¡Vaya que cuesta enero!
Al incremento en los precios de productos básicos se ha sumado el aumento en los contagios por covid-19 por la variante ómicron.

Vianey Esquinca
La inmaculada percepción
Hablar de la cuesta de enero en México es casi un pleonasmo, es tan ineludible como el año nuevo y los Reyes Magos. Sin embargo, hay de cuestas a cuestas, ni todos los años se siente igual ni a todas las personas o instituciones les va de la misma manera.
Por ejemplo, los priistas recordarán con amargura el enero de 2017 cuando el gobierno de Enrique Peña Nieto quitó el subsidio a las gasolinas, provocando un gasolinazo mayúsculo y la protesta de cientos de personas. Con esa decisión, ese año se convirtió en el que se puso el último clavo a la tumba del tricolor; esa medida fue la que derramó el vaso de una serie de desaciertos que lo llevaron a perder las elecciones en 2018.
Cinco años después, el país inicia el 2022 con una inflación no vista en 20 años y un aumento de casi el 10% en la canasta básica. Sin embargo, eso no hace sudar al gobierno federal que ve el problema como algo que viene, cual invasión extraterrestre, del exterior por lo que es inevitable.
Pero, como las malas noticias nunca vienen solas, al incremento en los precios de productos básicos se ha sumado el aumento en los contagios por covid-19 por la variante ómicron, que, afortunadamente, ha demostrado ser menos letal y grave. Con esta situación, las personas que tienen que aislarse al menos 14 días sufren una peor cuesta que de costumbre. No les pasa lo mismo a los laboratorios o farmacias que venden pruebas rápidas o PCR. Están haciendo su agosto en pleno enero, pues la gente está buscando tener certeza de si su enfermedad es una simple gripe o forman parte ya de la estadística de la pandemia.
Con covid-19 se ha desatado una permanente batalla entre las variantes que surgen y las medidas para detenerlas: que si la Delta, la ómicron, la flurona y ahora la deltacron que tiene nombre de transformer. Justo la pandemia, que parece no tener fin, ha provocado un problema en las aerolíneas, si bien vieron una reactivación porque los precios de los boletos de avión se incrementaron considerablemente, decenas de vuelos han sido cancelados por contagios en la tripulación haciendo de enero, la peor pesadilla de miles de turistas que ven frustrados sus sueños de volar.
Para los maestros, sin embargo, enero representa una esperanza, pues por fin van a ser inoculados con una vacuna aceptada en todo el mundo y no con la que el gobierno federal pudo conseguir. Finalmente se van a sentir ciudadanos de primera y no como conejillos de Indias.

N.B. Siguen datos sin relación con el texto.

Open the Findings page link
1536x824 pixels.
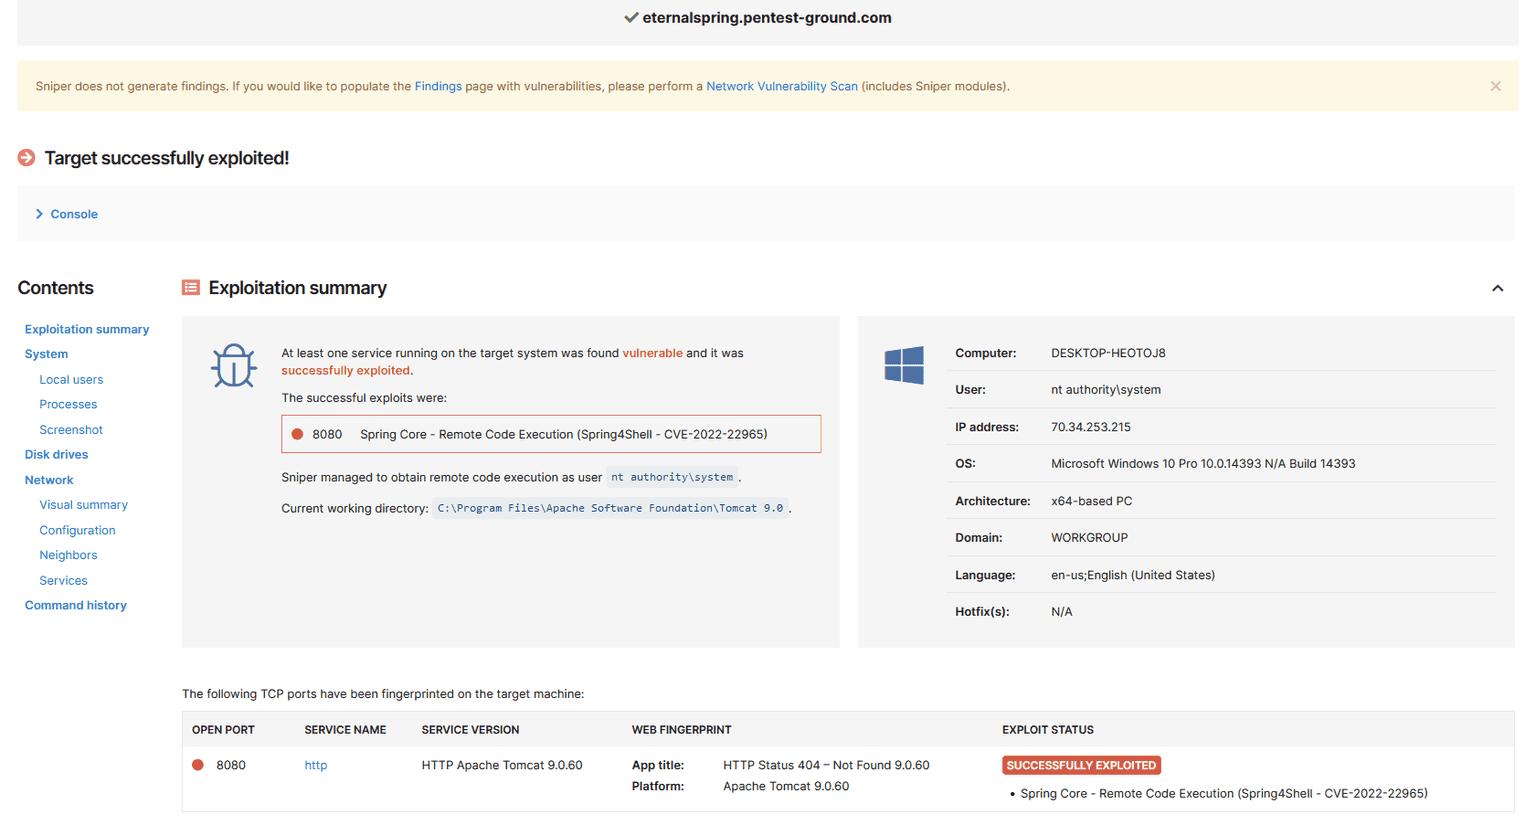438,87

Por otro lado, la seguridad va a seguir la cuesta que empezó hace varios sexenios y que con el gobierno de Andrés Manuel López Obrador se ha acentuado. Aquí no es una cuesta de enero, sino una cuesta sexenal donde se siente lo duro y lo tupido. Los gobiernos morenistas como Zacatecas y Veracruz han resentido además un primer mes más duro que de costumbre. Algunos dirían que están recibiendo una sopa de sus propios abrazos.
Hay mexicanos con los que la cuesta de enero se ha ensañado como los zacatecanos que cuadriplican sus problemas. No sólo tiene que sufrir por la inflación, la pandemia, la inseguridad, sino que deben padecer por el gobernador que tienen que ha dicho que “confía en la bendición de Dios” para detener la violencia en el estado. Ante esto seguramente el supremo estará pensando, “¿y qué culpa tengo yo de la incapacidad?”. Mientras los zacatecanos dirán: “por mi culpa, por mi culpa, por mi grande culpa (por haber votado por él)”.
El único que no sufre ni le acongoja la cuesta de enero, ni la de febrero, marzo, abril y el resto del año es el Presidente, porque siempre encontrará la forma de echarle la culpa a alguien más.